The path to Heaven involves the Cross. The path to Hell involves self-indulgence and "self-fulfillment" in the eyes of this passing world. We must love every suffering, including being calumniated and rejected by our family members and friends and by complete strangers in order to show forth our love for God and to attempt to make reparation to Him through the Sorrowful and Immaculate Heart of Mary for our own many sins and those of the whole word. Saint Rose was as silent in physical sufferings and persecutions as was Our Divine Redeemer Himself. What is our excuse for complaining and seeking justification before men?

It is with this in mind, therefore, that we must invoke Saint Rose of Lima's intercession to help us seek the "higher things" with constancy, especially by our tender reliance upon Our Lady and her Most Holy Rosary, to which Saint Rose herself was so very dedicated, the spiritual weapon that she gave to the founder of the Order of Preachers, Saint Dominic de Guzman.

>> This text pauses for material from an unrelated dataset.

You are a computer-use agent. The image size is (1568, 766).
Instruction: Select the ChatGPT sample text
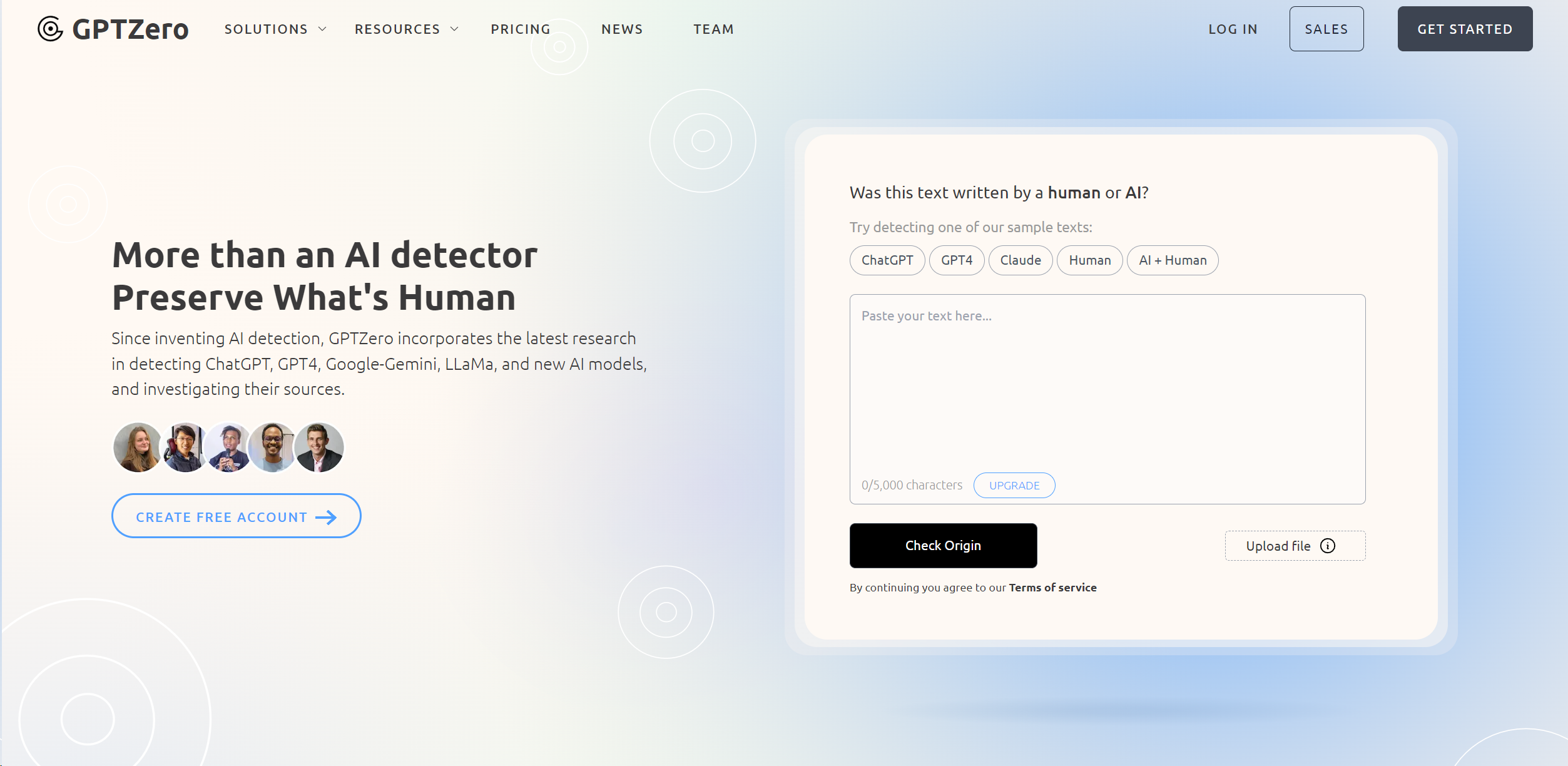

Our Lady provides us with the path to Heaven through her Sorrowful and Immaculate Heart, which suffered in a perfect communion of love with the Most Sacred Heart of her Divine Son, Our Blessed Lord and Saviour Jesus Christ. Saint Rose of Lima will help us to keep close to Our Lady, who will help us to imitate her Divine Son by our voluntary renunciation of the pleasures of this passing world in order to the pleasures of an unending Easter Sunday of glory in Paradise.

Immaculate Heart of Mary, pray for us now and at the hour of our death. Amen. 

All to thee, Blessed Mother. All to thy Sorrowful and Immaculate Heart. Jesus, Mary, and Joseph, we love you. Save souls!

Viva Cristo ReyVivat Christus Rex!

Our Lady of Fatima, pray for us.

Saint Joseph, pray for us.

Saints Peter and Paul, pray for us.

Saint John the Baptist, pray for us.

Saint Michael the Archangel, pray for us.

Saint Gabriel the Archangel, pray for us.

Saint Raphael the Archangel, pray for us.

Saint Rose of Lima, pray for us.

 

The Novena to Maria Bambina

(begins today, Wednesday, August 30, 2017, and runs through Thursday, September 7, 2017)

Maria Bambina--Infant Queen of the universe, intercede for all of us who have recourse to thee!  Do not forget us, thy faithful but lowly subjects who await thy response to our constant prayers !  We long to kneel before thy crib and watch thee sleep, dear little Queen! Choose to look upon us with thy loving childlike gaze and through that gaze send graces to us so that we may rejoice with thee and praise that beautiful day that God chose from all of eternity to begin the Redemption through thy most glorious Immaculate Conception!  Amen.